**Goal of the exercise**
Going through the data below, please show each line containing the string "screenshot".

[Pixel coordinate grounding data]

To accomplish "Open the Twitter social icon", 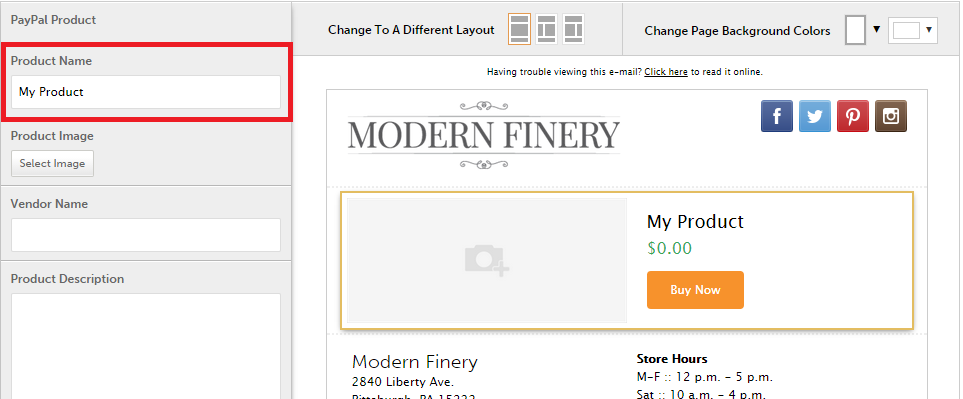I will [815, 116].
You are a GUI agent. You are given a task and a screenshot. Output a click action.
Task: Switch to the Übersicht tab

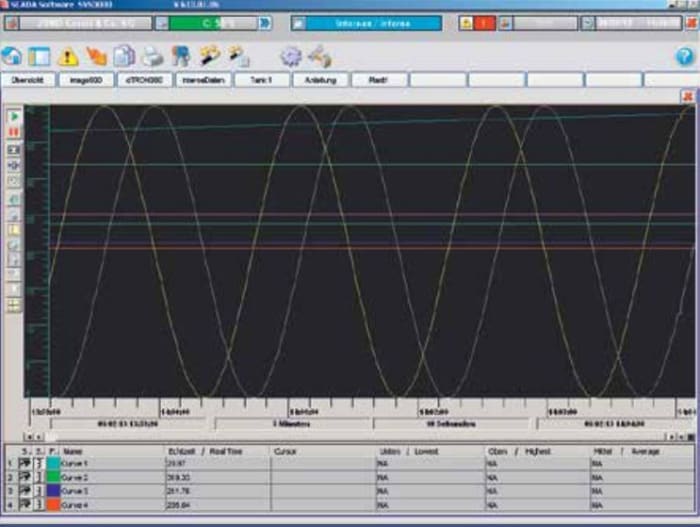(x=27, y=79)
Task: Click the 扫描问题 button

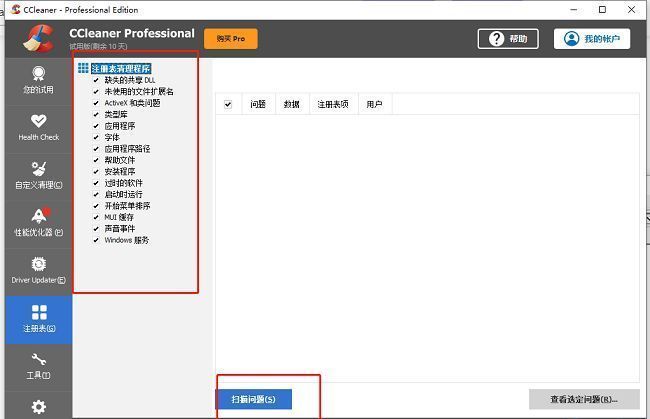Action: 254,399
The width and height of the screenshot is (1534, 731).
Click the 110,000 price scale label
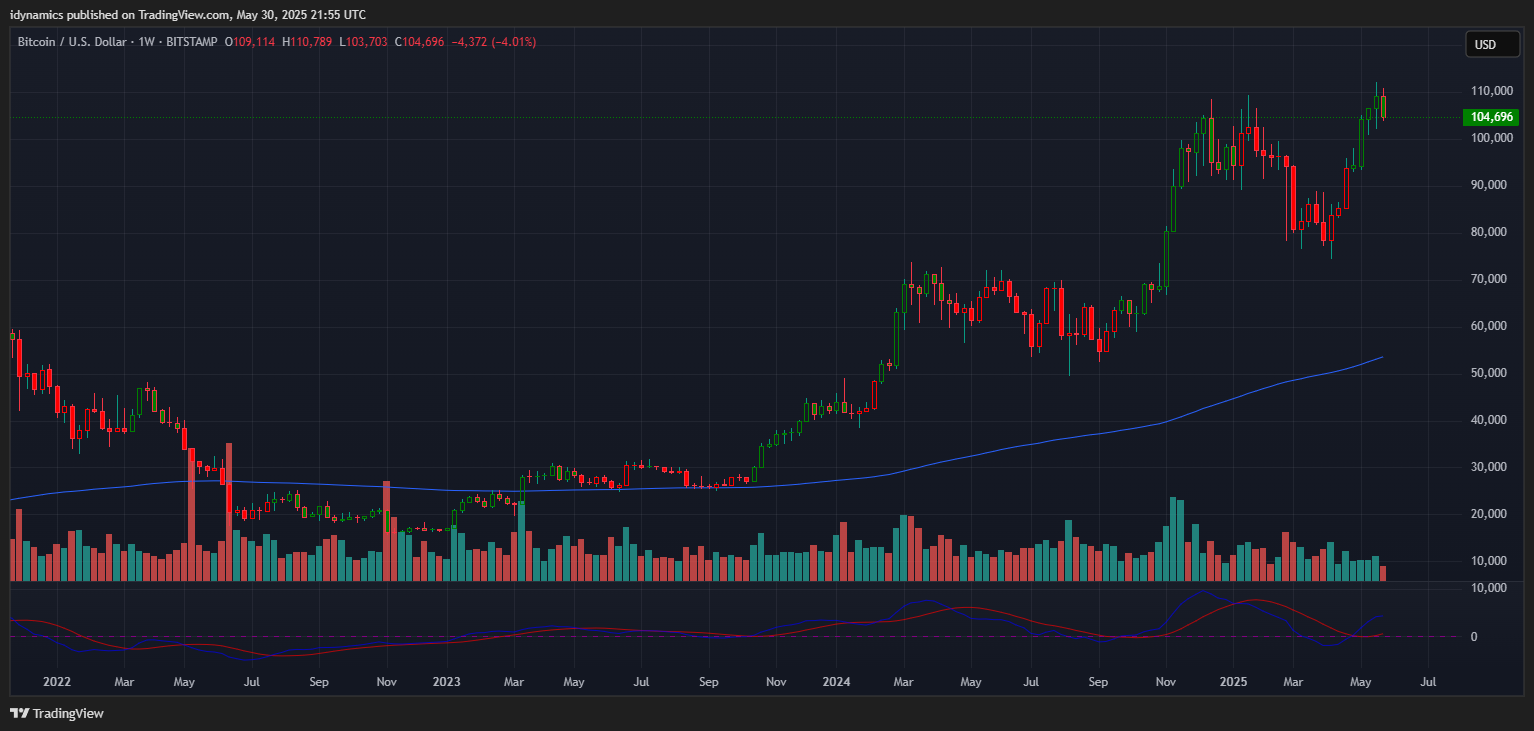coord(1489,91)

**Solution below**
You are a GUI agent. You are given a task and a screenshot. Output a click action.
The width and height of the screenshot is (1534, 731).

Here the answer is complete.